3.5 ORA: Combined, all DE Genes

I also ran with the combined gene list. Again, I used all of the same parameters to ensure comparability.

ora_all <- enrichGO(
  gene          = as.character(all_entrez),
  OrgDb         = org.Hs.eg.db,
  ont           = "BP",
  pAdjustMethod = "BH",
  pvalueCutoff  = 0.05,
  qvalueCutoff  = 0.05,
  universe      = as.character(bg_entrez),
  minGSSize     = 10,
  maxGSSize     = 500,
  readable      = TRUE
)

cat("Combined ORA: genesets returned:", nrow(ora_all@result[ora_all@result$p.adjust < 0.05, ]), "\n")
## Combined ORA: genesets returned: 43
if (nrow(ora_all) > 0) {
  p3 <- dotplot(ora_all, showCategory = 20, font.size = 10) +
    ggtitle("GO:BP Over-Representation — All DE Genes") +
    theme(plot.title = element_text(hjust = 0.5, size = 12))
  print(p3)
}

Figure 3. This is a dot plot of the top 20 GO:BP terms enriched in all differentially expressed genes (FDR < 0.05). The x-axis shows the proportion of pathway genes present in the upregulated list, and the y-axis shows GO:BP term descriptions ordered by gene ratio. Dot size is proportional to the count of DE genes in each term; dot colour represents adjusted p-value (darker = more significant).

3.6 Comparing Up vs. Down vs. Combined Results

To numerically compare these analyses, the set of significant GO:BP term descriptions is extracted from each result object using a helper function, and set operations (intersect(), setdiff(), union()) are applied to look into shared/unique terms.

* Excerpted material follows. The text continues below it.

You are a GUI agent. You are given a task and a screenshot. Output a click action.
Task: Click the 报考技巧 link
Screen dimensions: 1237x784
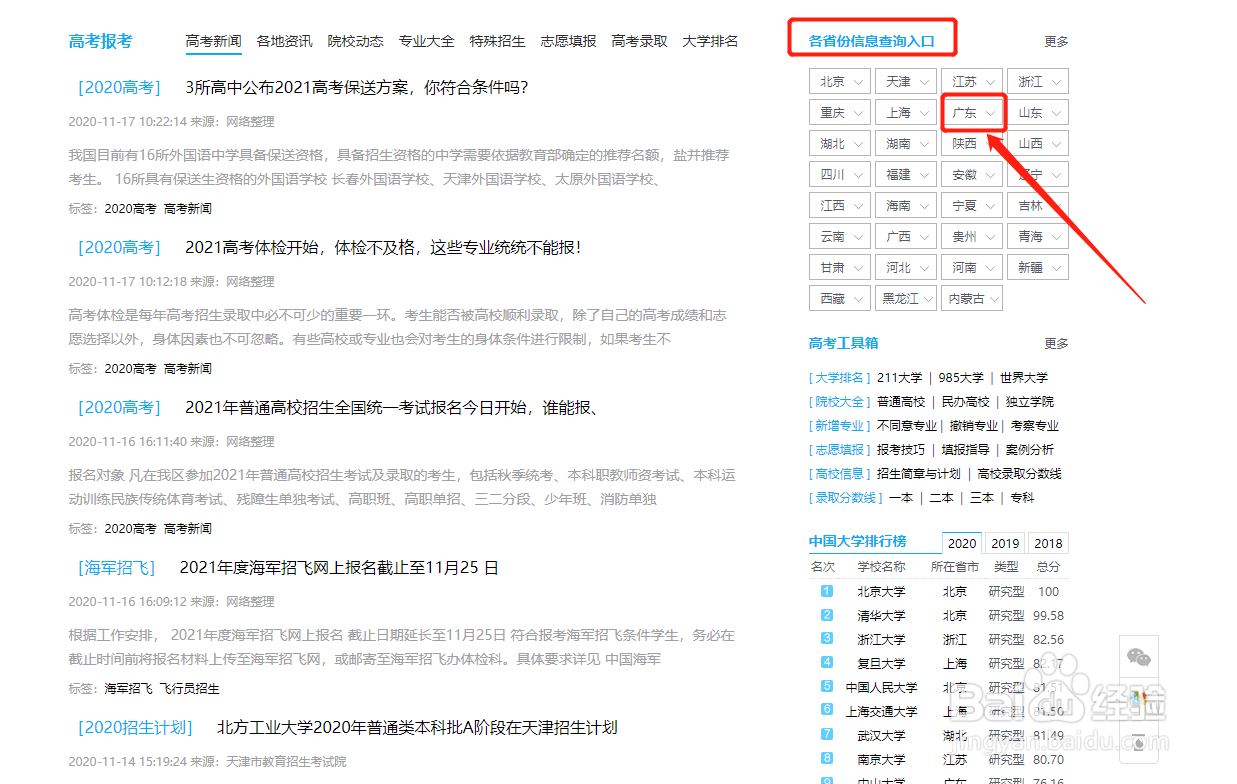[x=901, y=449]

get_sig_terms <- function(ora_result) {
  if (is.null(ora_result) || nrow(ora_result) == 0) return(character(0))
  ora_result@result$Description[ora_result@result$p.adjust < 0.05]
}

up_terms   <- get_sig_terms(ora_up)
down_terms <- get_sig_terms(ora_down)
all_terms  <- get_sig_terms(ora_all)

shared_up_down <- intersect(up_terms, down_terms)
only_up        <- setdiff(up_terms, down_terms)
only_down      <- setdiff(down_terms, up_terms)
only_combined  <- setdiff(all_terms, union(up_terms, down_terms))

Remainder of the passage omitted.